• _Work instruction_
When you set down the entries, keep every word exactly as it is but drop the pictures.
______________________________
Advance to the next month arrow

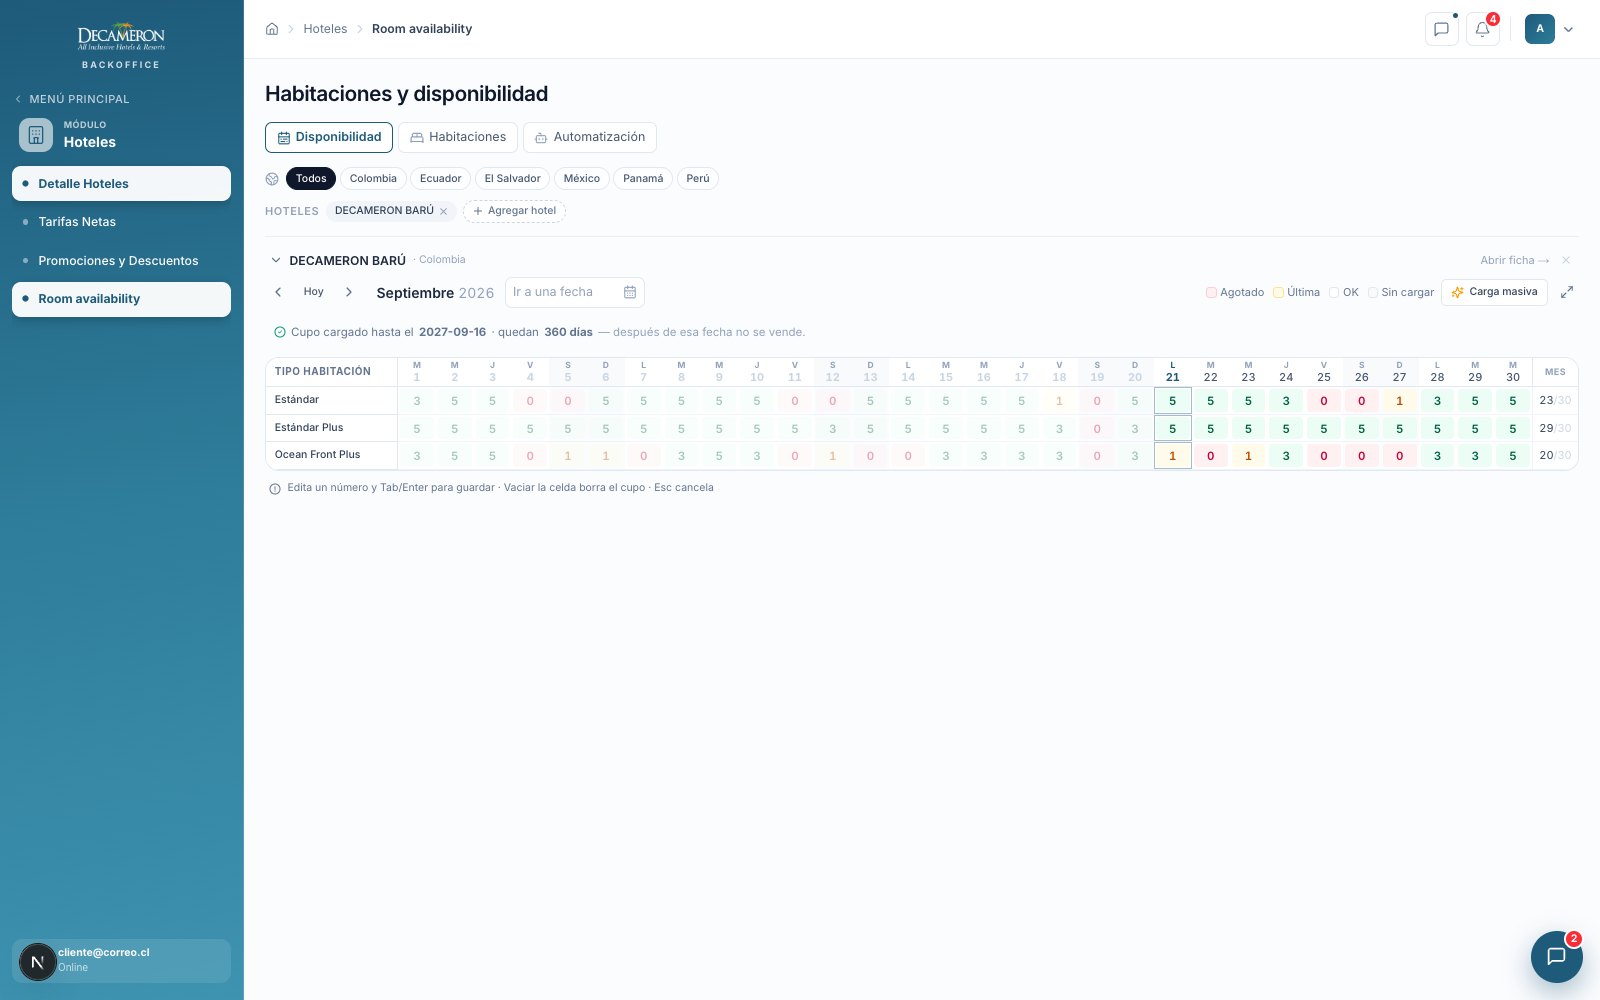(348, 292)
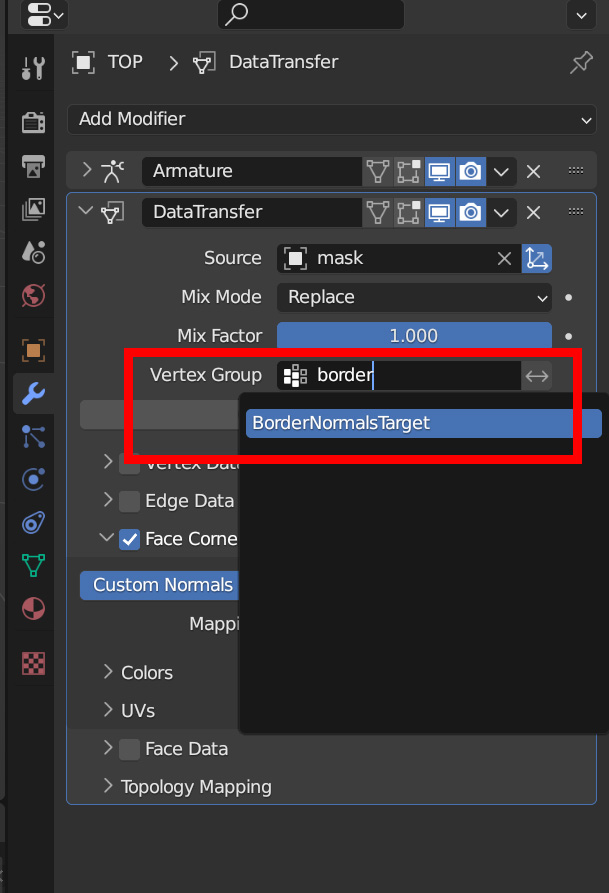
Task: Open the Material properties tab
Action: [33, 609]
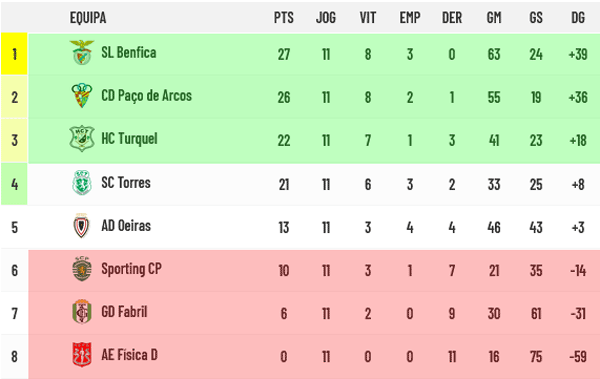
Task: Click the EQUIPA column header
Action: pos(88,18)
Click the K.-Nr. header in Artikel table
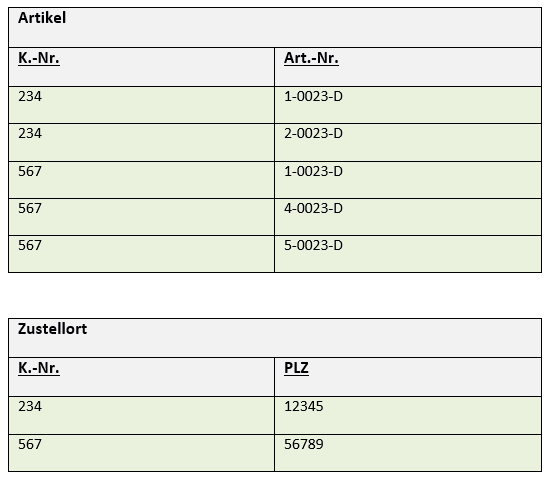 [141, 67]
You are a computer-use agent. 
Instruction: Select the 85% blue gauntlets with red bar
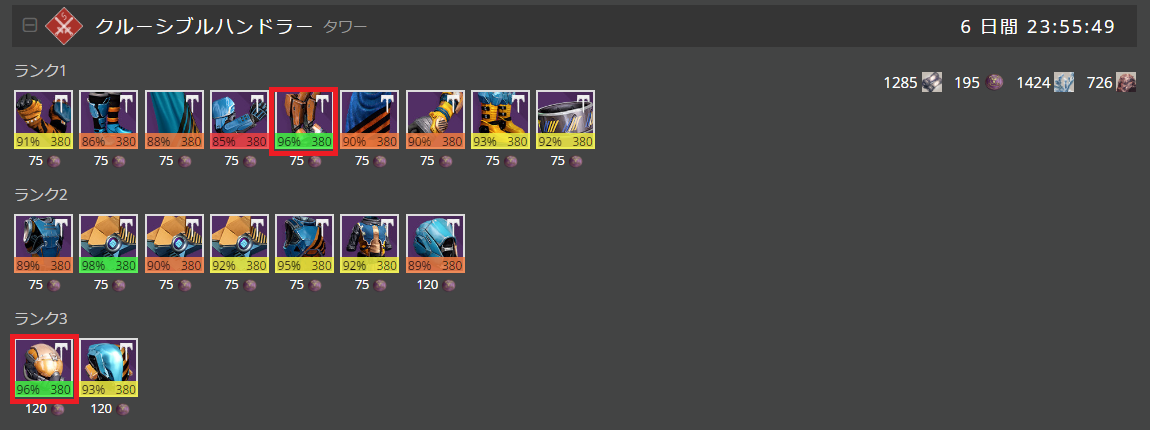[239, 120]
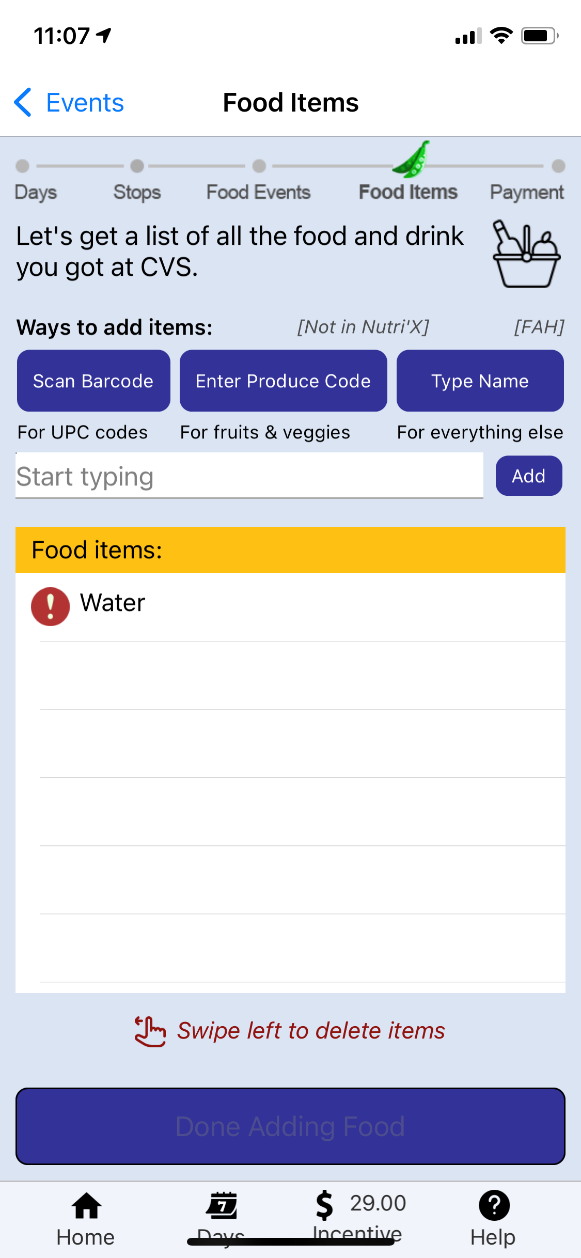Tap the red warning icon beside Water

coord(50,606)
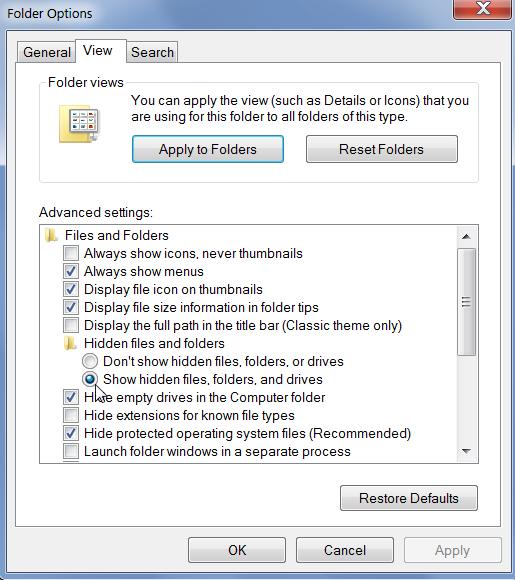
______________________________
• _Result for this exercise_
Advance to the next month arrow

(348, 292)
Task: Open the Material properties tab
Action: [33, 609]
Task: Click the EQUIPA column header
Action: pos(88,18)
Click the K.-Nr. header in Artikel table
 [141, 67]
You are a computer-use agent. 
Instruction: Select the 85% blue gauntlets with red bar
[239, 120]
Tap the red warning icon beside Water

coord(50,606)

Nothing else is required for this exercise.